→ **FRAGMENTO DEL TEXTO**:
:::

María Elia Topolansky con 74 años relata su vida desde su infancia hasta la actualidad. Una de las primeras militantes del Movimiento de Liberación – Tupamaros (MLN-T) vive en una chacra a 11 kilómetros de Paysandú. Allí descansa de las cloacas y de los fantasmas que le dejó la efervescencia de los 60, con sus ausencias y más de 10 años de prisión. Actualmente es militante de los Derechos Humanos, y se dedica encontrar Justicia.


PARTE I

“La Graciela” es una chacra ubicada a unos 11 kilómetros de la ciudad de Paysandú y en este preciso momento, un mediodía soleado, sus habitantes están en silencio. Germán González se encuentra al lado de una estufa que apenas tiene dos troncos con brasas desprendidas, sin mucho calor para dar, ni recibir. Fuma un cigarro tras otro mientras María Elia Topolansky, o simplemente María, como la llaman desde que salió de la cárcel, calienta un tuco que preparó el día anterior, para acompañar unos ñoquis.

Tras varios minutos, el silencio es interrumpido por un tema de conversación que los dos han recorrido muchas veces. El Movimiento de Liberación Nacional – Tupamaros (MLN-T) hace que intercambien conclusiones y perspectivas. Pero sin dirigirse el uno al otro porque se conocen de memoria.

La charla adquiere ritmo con los chistes y la risa, que nunca llegará a carcajada, de María Elia. Quien, salvo por su delgadez y su pelo largo con flequillo, tiene los mismos rasgos físicos de su melliza, la actual vicepresidenta, Lucía Topolansky. Mientras que Germán, con cinco años menos que su compañera, ex militante de la  columna del interior del MLN-T, se comporta como un criador de caballos. Ofrece a los visitantes su vino y su whisky para luego medir la cantidad consumida del vaso. Calmo, espera al momento preciso para dar un consejo o dejar en claro un asunto.

-No tomaste nada de whisky-, dirá más tarde en la cena. El vaso estaba por la mitad.

Se conocieron en Paysandú, en un “berretín”,  escondite de dos metros por uno de alto, los militares rodeaban el lugar y ellos, en pleno silencio para que no los escucharan, respiraban poco para conservar el aire.

Tras la cárcel se mudaron a la casa de veraneo de los Estefanell. Ellos conocieron en vida a Graciela Estefanell, una de los llamados “Fusilados de Soca”, pero entablaron amistad con Charo, su hermana, quien junto a su compañero Colacho Esteves le prestaron la casa. [¹]

La portera tiene un cartel de madera que da nombre, “La Graciela”, al hogar.

– En nuestra historia hay dolor y sangre concentrados. En mi caso, fueron 18 años entre la clandestinidad y la cárcel. Las amistades que hacés ahí duran años, por lo intenso y concentrado que fue. Quedás unido por la vida y la muerte. Le decís a alguien normal que vivo acá, en la chacra de un par de compañeros, que no les pago y ellos no me cobran, que metí plata para hacerle electricidad y todo, pero no me importa que vaya a quedar para sus hijos y no lo entendería. Para nosotros no sería lógico de otra manera. Porque también se hacen extremos los sentimientos, hay cosas muy lindas y otras muy dolorosas.

:::

→ **QUÉ SE PIDE**:
Escribe la continuación del relato sobre María Elia Topolansky a partir de su última oración.

→ **BLOQUE DE DATOS**:
:::

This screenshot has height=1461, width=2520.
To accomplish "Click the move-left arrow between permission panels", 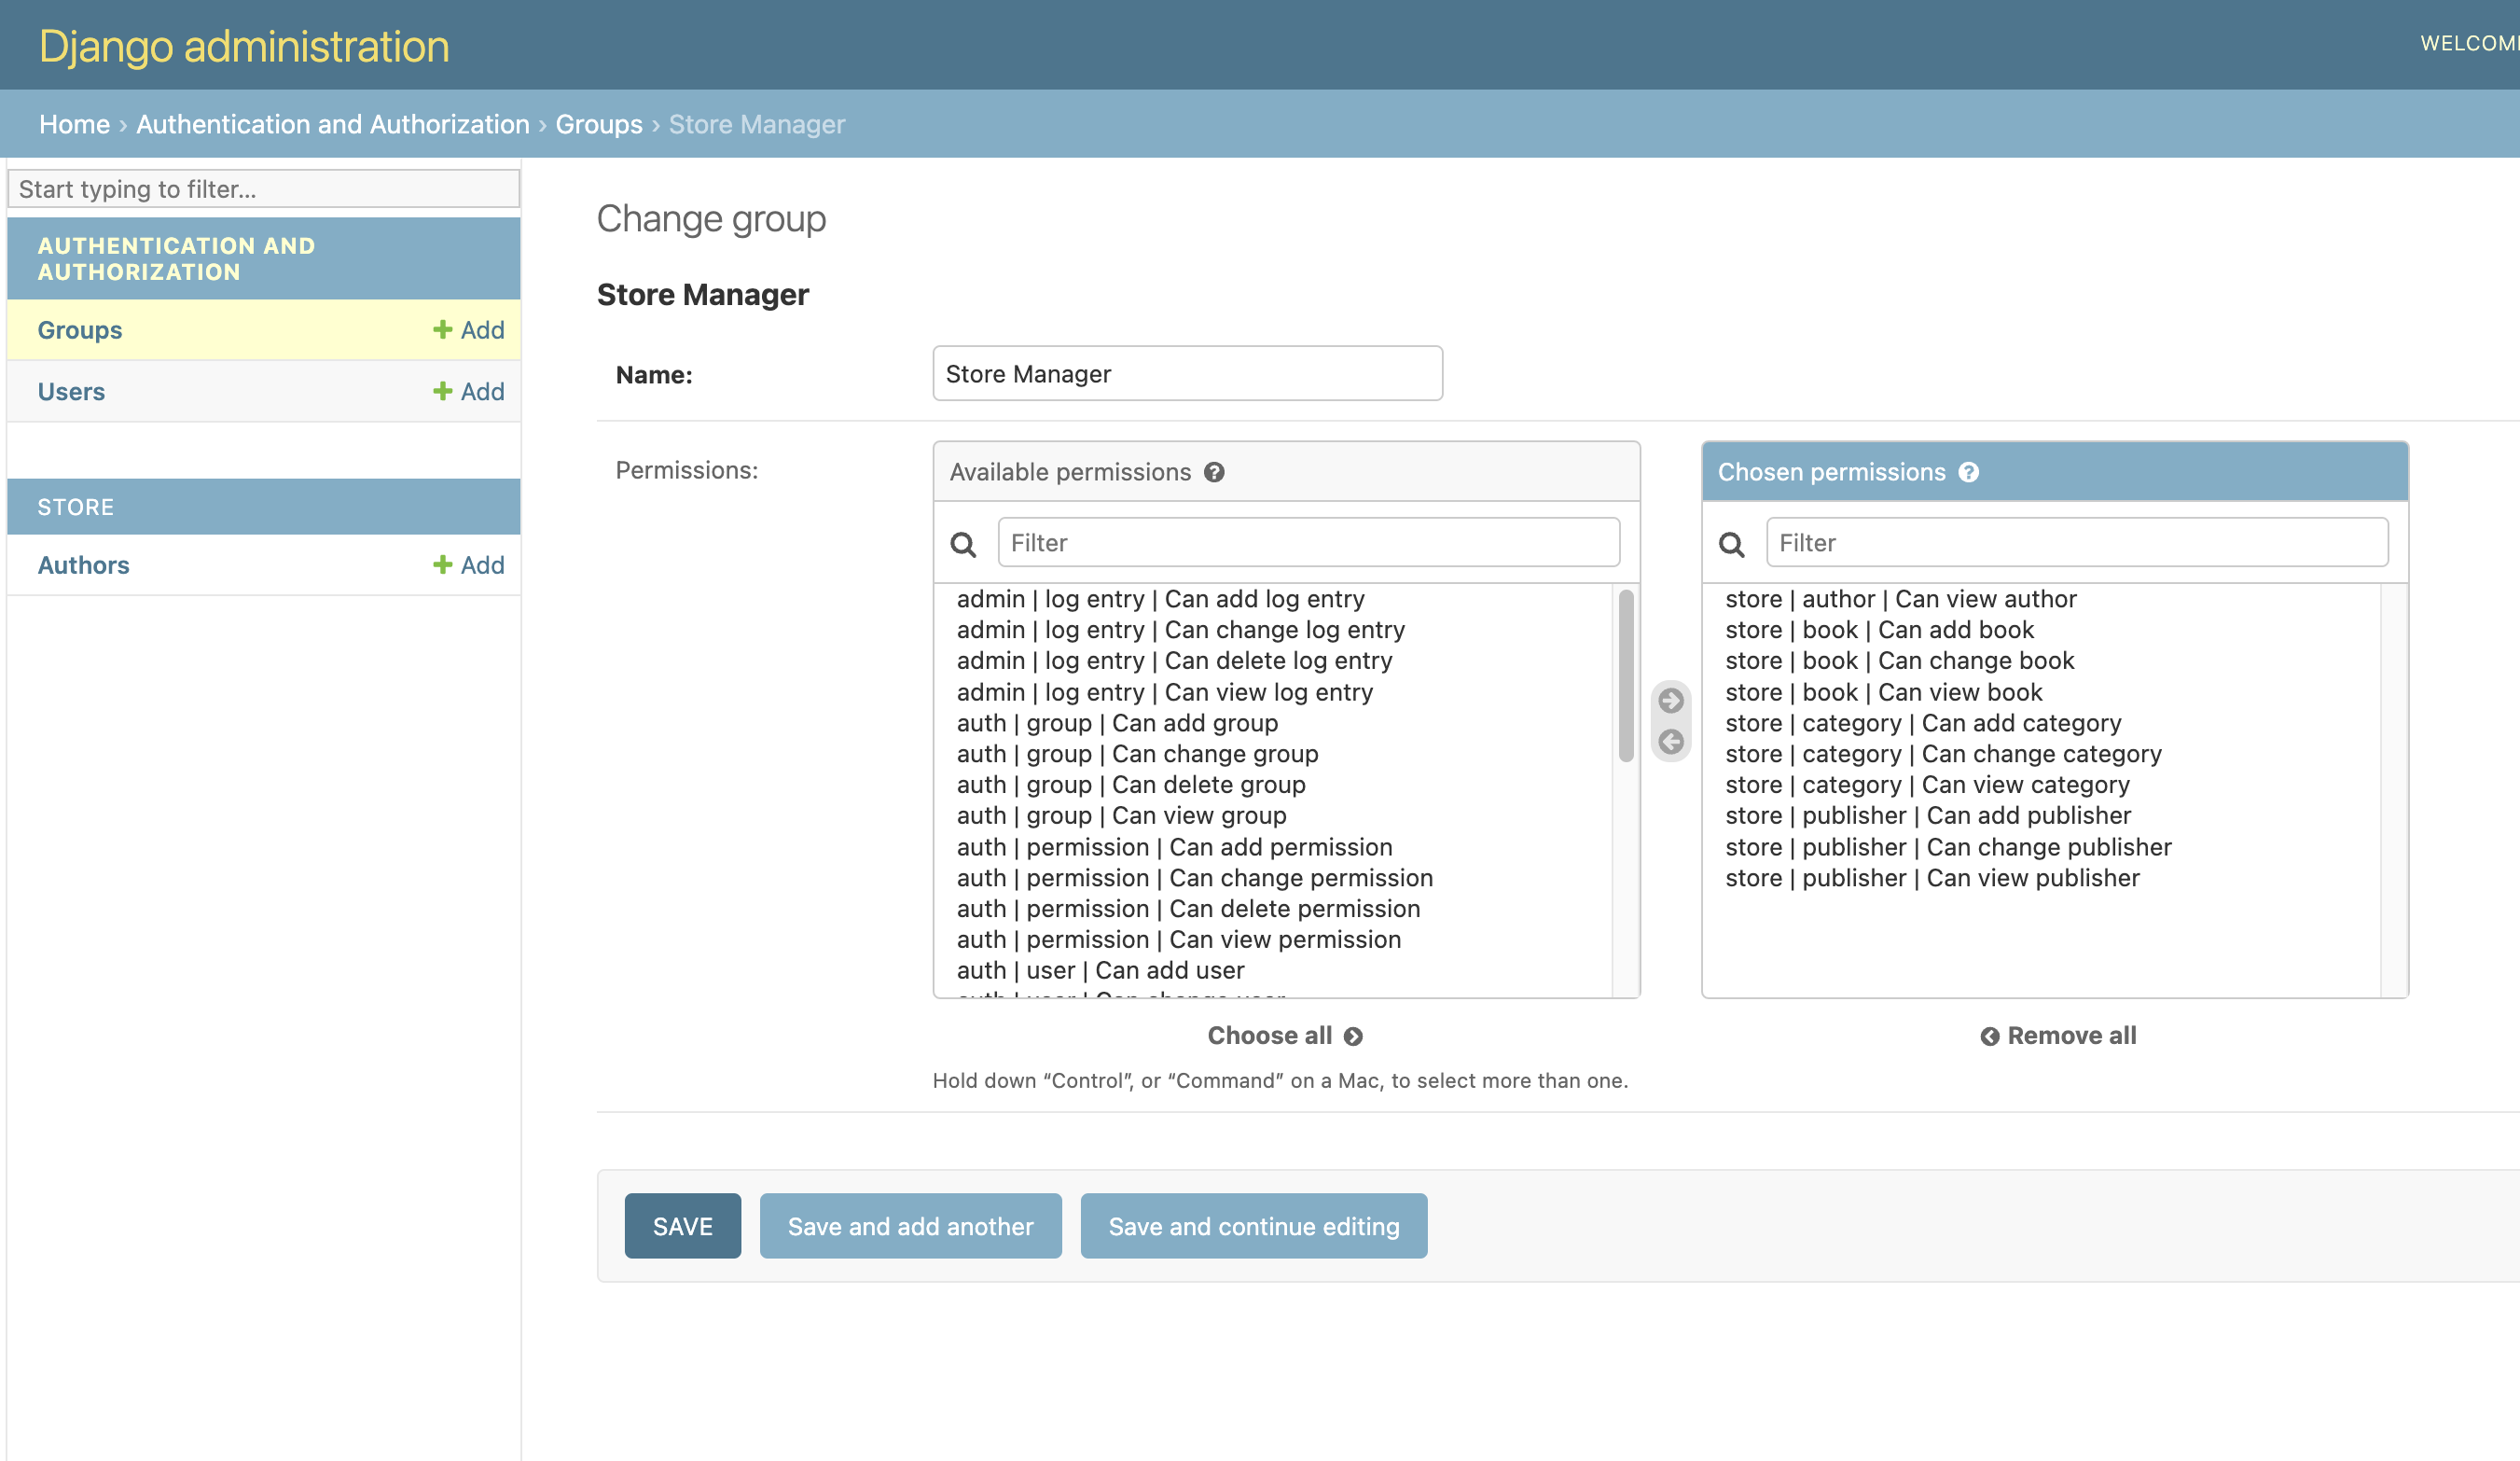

:::

→ **RESPUESTA DEL EJERCICIO**:
“No puedo dejar de pensar que me crié en la Guerra de Corea”

Germán duerme. María Elia está sentada en el frente de su casa. A su derecha unos seis o siete caballos bufan y comen pasto. Al jubilarse y desistir de plantar distintos tipos de frutas y verduras, tarea a la cual se abocó principalmente Germán, se dedicaron a la lectura -pasatiempo que ocupa físicamente tres rebosantes bibliotecas- y al descanso. Los caballos son de un vecino que no tiene tantos pastizales.

María Elia sabe un poco de alemán, francés e inglés. La mayoría de sus libros están dedicados a la Historia y en especial a la Guerra Civil española. Los dos repiten, cada uno por su lado, que es “importante saber” de esta ciencia “para comprender los errores que ya cometieron generaciones anteriores”. Lo primero que dirá ella sobre Germán, será que pertenece a una familia de españoles exiliados de la dictadura franquista y lo segundo que estuvo con “el Bebe” Sendic en los montes. Comentará, ya en la cena, que su suegra para un compleaños le hizo una paella “ríqusima”. Él sonreirá, simplemente.

El caso de su familia es más complejo. Su madre, a quien le decían Elita, la llamó con el mismo nombre que compartían con su abuela, Elia María Rodriguez (conocida como Elia, provenía de una familia acomodada, los “Saavedra”, descendientes de Hernandarias de Saavedra). Su abuela, nació y se crió en Florida, era la hija de un sastre que se instaló en Montevideo, proveniente de España a mitades del siglo XIX. Conoció así a su abuelo, Enrique Saavedra, quien tras ejercer como Juez de Instrucciones en Colonia y aceptar como pago parcelas de tierras se convirtió en “latifundista”.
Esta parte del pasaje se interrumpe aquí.